Self-Stimulated Dissociation in Non-Fullerene Organic Bulk-Heterojunction Solar Cells

This paper reports self-stimulated dissociation occurring at donor:acceptor interfaces in non-fullerene solar cells to completely separate electron-hole pairs toward developing high-efficiency photovoltaic actions. By monitoring in situ, the dissociation at D:A (PM6:Y6) interfaces with magnetic field effects of the photocurrent, it was observed that, as the excitons are increased by gradually increasing photoexcitation intensity, the dissociation at D:A interfaces becomes surprisingly easier, once the non-fullerene Y6 molecules are optically excited.
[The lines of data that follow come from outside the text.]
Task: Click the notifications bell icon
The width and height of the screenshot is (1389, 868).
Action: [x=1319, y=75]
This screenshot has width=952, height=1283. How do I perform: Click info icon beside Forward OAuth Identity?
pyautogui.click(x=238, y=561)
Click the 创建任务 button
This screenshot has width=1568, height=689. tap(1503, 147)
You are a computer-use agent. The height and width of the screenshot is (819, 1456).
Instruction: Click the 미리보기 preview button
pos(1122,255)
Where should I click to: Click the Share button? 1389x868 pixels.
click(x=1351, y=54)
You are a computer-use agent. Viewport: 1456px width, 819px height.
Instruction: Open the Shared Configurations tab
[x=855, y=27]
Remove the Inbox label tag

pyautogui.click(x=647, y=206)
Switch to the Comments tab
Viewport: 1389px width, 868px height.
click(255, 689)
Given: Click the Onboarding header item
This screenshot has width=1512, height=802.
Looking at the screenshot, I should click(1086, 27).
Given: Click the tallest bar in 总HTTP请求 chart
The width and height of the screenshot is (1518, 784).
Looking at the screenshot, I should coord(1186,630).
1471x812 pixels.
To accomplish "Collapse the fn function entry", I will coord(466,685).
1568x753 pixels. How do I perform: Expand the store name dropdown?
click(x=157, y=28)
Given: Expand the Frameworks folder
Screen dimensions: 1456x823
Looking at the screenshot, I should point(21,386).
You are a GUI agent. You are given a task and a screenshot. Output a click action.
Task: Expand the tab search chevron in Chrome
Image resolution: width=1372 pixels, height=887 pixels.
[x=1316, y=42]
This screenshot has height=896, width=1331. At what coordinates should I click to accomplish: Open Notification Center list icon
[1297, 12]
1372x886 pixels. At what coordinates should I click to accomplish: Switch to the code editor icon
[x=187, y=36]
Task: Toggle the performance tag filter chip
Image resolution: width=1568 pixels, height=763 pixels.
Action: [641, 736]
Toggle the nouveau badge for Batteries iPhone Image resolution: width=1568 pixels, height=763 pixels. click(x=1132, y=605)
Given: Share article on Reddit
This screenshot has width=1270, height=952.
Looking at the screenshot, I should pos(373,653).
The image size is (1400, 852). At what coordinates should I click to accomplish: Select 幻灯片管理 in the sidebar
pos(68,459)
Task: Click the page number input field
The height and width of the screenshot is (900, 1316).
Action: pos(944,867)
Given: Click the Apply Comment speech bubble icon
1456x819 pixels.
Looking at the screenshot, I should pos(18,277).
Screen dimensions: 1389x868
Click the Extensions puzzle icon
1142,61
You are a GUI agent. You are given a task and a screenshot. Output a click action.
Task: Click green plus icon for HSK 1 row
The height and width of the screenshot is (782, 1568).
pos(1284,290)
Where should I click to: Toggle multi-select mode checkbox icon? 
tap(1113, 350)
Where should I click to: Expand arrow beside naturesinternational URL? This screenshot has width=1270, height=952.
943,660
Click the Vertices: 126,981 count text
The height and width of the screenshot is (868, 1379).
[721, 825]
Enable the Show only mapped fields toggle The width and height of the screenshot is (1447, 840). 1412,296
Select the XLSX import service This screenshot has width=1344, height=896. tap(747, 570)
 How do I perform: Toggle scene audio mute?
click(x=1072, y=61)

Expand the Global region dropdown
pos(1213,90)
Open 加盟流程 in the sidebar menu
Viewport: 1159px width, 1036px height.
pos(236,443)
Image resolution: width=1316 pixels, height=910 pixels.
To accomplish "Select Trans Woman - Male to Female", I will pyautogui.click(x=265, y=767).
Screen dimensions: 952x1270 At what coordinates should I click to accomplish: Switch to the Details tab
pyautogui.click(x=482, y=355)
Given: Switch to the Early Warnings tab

This presents a self-stimulated dissociation phenomenon identified by gradually increasing light illumination, while monitoring the dissociation with magnetic field effects of the photocurrent. Our photoexcitation-dependent magneto-capacitance at 1 MHz found that optically exciting the Y6 molecules generates a dipolar polarization signal, leading to a light-induced bulk polarization in the PM6:Y6 system. Essentially, the self-stimulated dissociation is enabled by optically excited non-fullerene Y6 molecules with photoinduced dipolar polarization to completely separate electron-hole pairs at D:A interfaces toward developing high-efficiency photovoltaics in non-fullerene organic solar cells.